-- TO DO --
Check the listing that follows and work out how many lines include "Retweet". The reply is that number alone.

-- RECORDS PROVIDED --

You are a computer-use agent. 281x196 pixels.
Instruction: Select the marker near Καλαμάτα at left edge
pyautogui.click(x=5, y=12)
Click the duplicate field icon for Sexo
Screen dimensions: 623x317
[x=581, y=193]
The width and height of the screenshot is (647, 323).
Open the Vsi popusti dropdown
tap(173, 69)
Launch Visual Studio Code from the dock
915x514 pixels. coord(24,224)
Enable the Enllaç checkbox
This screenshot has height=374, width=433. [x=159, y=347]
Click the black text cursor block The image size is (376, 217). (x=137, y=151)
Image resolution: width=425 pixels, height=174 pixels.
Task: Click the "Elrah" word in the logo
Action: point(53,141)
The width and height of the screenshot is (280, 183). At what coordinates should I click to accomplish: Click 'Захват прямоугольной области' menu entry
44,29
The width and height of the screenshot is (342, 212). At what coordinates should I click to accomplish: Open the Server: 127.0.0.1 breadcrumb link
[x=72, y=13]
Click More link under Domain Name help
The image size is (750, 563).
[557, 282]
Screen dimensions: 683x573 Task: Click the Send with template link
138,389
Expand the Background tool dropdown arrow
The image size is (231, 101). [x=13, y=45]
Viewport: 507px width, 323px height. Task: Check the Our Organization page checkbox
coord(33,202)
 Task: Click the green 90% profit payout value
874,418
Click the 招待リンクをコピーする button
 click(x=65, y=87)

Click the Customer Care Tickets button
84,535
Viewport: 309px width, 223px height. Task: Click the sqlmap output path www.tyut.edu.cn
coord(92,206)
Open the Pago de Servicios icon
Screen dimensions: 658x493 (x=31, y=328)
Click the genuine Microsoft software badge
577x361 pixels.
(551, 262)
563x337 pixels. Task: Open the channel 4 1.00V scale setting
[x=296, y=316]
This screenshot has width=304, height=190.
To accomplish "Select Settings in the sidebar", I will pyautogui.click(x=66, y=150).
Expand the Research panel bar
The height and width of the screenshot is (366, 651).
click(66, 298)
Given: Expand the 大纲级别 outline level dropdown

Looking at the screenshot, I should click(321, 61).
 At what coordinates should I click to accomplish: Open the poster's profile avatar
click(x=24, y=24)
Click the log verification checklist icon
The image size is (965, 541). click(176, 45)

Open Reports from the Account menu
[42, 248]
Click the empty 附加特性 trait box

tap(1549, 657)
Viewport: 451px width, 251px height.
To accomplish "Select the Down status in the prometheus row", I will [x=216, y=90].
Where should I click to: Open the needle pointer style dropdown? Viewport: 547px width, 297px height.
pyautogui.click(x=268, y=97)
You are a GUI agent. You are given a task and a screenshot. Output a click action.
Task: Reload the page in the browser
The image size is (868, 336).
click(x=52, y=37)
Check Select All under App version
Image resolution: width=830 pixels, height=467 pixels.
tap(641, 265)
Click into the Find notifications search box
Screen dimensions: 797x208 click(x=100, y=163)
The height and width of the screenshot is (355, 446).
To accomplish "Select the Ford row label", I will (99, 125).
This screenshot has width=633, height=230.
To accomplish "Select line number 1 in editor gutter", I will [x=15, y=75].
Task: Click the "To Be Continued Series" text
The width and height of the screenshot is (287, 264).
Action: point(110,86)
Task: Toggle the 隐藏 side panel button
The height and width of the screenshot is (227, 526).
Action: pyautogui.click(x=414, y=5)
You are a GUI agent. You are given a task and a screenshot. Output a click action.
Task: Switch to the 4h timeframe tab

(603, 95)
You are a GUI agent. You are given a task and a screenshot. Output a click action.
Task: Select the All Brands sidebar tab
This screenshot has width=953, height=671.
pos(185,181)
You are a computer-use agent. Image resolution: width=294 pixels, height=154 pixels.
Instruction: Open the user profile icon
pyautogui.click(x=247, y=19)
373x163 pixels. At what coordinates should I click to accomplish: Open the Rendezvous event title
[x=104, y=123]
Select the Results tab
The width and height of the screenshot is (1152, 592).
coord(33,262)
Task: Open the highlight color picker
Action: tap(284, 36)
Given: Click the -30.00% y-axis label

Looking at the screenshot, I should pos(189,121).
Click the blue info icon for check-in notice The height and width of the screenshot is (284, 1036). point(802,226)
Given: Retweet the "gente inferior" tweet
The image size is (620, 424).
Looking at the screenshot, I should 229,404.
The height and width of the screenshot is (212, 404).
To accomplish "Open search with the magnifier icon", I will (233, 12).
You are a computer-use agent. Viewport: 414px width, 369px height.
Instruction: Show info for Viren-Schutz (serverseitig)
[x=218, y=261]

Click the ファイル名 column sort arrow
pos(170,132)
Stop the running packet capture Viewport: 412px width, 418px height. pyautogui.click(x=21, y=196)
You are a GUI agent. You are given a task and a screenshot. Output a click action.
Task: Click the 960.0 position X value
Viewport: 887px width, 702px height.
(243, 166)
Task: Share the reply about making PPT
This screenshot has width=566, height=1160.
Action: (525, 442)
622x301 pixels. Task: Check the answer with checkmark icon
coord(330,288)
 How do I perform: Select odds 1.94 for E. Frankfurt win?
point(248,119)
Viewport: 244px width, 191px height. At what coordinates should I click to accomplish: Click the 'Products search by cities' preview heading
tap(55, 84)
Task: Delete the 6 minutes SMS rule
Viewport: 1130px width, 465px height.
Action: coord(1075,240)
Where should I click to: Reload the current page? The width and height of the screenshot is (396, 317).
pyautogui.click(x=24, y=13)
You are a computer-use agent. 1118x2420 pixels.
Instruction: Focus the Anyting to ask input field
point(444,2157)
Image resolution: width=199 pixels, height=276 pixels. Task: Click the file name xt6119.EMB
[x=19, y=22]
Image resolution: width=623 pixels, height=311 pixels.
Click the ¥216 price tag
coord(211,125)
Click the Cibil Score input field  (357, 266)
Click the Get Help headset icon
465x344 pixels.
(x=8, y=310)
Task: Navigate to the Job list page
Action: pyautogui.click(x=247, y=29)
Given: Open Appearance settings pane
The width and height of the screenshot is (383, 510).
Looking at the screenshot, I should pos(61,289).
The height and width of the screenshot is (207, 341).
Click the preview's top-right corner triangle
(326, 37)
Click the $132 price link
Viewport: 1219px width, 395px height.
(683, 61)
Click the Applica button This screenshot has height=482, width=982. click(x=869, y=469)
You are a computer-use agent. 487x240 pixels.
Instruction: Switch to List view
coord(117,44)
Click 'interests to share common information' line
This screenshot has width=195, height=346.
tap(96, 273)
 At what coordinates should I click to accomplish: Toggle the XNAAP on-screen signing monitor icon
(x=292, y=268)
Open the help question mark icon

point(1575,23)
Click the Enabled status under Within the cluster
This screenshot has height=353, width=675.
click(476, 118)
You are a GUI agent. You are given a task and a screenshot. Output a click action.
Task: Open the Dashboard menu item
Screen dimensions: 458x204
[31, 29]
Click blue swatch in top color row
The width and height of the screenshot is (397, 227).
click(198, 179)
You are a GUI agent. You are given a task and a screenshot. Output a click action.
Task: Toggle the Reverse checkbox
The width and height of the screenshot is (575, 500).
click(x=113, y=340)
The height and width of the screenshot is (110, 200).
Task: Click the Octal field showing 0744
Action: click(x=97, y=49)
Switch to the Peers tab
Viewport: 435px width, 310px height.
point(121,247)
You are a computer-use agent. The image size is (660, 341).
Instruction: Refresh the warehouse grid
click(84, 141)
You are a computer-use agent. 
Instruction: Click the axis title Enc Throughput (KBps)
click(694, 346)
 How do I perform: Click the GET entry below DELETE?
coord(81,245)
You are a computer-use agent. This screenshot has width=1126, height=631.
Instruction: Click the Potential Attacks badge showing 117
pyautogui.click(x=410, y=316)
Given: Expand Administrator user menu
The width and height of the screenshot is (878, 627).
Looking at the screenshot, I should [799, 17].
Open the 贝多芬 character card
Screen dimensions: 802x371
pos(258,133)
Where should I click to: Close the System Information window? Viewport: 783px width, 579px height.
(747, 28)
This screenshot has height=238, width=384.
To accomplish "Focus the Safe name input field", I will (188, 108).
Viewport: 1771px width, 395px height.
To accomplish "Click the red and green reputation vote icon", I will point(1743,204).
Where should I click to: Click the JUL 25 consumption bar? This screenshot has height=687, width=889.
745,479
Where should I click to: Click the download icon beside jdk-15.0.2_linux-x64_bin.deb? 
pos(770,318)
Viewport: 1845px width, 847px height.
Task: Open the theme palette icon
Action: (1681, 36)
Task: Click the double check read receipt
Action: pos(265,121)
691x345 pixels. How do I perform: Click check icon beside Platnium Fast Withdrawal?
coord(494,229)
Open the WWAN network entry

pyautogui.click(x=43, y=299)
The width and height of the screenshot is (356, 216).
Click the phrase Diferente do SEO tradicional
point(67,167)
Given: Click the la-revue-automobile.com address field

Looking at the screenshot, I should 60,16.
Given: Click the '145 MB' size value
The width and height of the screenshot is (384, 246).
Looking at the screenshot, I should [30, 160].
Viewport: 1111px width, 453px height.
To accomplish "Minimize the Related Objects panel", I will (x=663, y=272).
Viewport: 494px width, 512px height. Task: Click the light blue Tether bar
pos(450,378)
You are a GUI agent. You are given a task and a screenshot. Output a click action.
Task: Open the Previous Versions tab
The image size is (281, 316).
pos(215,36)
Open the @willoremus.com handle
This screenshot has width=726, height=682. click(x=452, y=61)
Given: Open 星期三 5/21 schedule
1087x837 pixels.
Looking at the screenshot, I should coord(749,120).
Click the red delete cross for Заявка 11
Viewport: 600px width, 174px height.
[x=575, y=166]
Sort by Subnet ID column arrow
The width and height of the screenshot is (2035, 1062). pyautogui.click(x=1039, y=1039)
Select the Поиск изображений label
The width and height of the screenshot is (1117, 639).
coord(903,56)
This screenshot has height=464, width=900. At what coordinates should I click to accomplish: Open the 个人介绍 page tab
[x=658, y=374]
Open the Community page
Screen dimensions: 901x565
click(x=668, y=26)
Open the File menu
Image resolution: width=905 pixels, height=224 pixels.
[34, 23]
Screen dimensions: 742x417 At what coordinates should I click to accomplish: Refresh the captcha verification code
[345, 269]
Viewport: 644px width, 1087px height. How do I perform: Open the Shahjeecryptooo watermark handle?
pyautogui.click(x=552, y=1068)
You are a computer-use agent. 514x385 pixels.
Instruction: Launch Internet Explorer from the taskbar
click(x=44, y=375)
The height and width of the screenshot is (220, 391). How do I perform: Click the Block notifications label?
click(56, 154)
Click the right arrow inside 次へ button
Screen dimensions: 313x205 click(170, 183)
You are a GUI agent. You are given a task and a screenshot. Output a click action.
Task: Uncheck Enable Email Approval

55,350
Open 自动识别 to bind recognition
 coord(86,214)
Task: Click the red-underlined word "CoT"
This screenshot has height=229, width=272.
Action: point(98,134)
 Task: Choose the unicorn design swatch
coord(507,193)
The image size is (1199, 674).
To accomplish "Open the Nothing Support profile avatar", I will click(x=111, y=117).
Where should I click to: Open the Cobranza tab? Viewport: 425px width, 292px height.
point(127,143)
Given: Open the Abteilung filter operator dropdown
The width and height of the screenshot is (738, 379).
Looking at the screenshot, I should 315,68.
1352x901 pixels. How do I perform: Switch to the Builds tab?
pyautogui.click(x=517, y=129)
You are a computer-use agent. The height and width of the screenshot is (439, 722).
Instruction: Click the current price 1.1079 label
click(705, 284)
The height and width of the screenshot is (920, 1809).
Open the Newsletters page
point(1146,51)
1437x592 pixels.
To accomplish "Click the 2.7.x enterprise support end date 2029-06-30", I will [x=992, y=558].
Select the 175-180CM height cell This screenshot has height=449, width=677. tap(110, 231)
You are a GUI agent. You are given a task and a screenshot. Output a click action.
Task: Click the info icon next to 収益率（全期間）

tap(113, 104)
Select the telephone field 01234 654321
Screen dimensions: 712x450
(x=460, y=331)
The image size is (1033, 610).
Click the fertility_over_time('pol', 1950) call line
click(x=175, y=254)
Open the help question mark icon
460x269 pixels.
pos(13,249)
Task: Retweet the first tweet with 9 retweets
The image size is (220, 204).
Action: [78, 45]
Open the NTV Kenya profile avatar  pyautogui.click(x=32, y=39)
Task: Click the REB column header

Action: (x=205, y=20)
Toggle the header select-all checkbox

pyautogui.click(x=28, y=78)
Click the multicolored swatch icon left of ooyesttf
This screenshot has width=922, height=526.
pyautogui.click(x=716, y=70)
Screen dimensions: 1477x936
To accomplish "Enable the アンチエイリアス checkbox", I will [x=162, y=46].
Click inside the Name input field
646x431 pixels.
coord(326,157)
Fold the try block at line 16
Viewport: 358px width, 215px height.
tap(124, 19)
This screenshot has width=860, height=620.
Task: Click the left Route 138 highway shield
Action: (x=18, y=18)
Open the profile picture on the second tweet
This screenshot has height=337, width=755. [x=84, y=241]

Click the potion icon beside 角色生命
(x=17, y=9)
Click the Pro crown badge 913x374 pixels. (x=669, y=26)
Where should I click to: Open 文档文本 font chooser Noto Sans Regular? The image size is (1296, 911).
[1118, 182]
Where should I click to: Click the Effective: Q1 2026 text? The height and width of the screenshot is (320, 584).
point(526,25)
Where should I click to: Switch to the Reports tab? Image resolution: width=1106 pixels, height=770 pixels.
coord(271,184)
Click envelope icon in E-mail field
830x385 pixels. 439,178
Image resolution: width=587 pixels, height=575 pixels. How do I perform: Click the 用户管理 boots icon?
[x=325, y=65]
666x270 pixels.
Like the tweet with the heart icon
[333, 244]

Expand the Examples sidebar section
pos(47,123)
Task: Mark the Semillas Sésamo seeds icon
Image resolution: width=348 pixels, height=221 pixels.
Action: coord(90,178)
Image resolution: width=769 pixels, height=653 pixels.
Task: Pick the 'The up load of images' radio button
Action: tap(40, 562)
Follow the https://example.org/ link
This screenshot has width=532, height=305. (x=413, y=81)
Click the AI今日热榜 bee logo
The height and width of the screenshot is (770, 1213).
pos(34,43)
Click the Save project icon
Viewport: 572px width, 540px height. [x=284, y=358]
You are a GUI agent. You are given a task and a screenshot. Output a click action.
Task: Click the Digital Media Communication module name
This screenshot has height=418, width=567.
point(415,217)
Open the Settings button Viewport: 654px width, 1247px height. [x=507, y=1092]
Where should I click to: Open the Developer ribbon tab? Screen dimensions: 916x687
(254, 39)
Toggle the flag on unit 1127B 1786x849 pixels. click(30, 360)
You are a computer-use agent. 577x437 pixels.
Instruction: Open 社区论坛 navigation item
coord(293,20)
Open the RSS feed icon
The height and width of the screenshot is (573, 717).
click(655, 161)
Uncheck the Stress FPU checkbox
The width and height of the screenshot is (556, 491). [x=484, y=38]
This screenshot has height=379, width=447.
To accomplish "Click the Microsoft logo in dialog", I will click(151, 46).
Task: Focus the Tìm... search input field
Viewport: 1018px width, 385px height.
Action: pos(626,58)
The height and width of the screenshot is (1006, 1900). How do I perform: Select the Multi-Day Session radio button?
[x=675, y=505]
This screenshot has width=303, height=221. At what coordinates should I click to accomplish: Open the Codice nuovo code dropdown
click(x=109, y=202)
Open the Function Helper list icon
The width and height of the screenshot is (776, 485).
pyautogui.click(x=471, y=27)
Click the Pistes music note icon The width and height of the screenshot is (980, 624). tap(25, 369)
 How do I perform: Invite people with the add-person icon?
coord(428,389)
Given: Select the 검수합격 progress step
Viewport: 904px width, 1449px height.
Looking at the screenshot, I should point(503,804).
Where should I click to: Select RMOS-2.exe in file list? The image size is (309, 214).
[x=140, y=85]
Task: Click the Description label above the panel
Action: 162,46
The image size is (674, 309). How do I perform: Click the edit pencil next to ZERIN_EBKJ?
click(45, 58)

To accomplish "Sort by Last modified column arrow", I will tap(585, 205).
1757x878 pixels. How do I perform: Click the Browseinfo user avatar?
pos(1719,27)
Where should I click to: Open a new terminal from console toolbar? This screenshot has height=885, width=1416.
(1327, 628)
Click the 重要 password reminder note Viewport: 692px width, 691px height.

-- EXERCISE SOLUTION --
2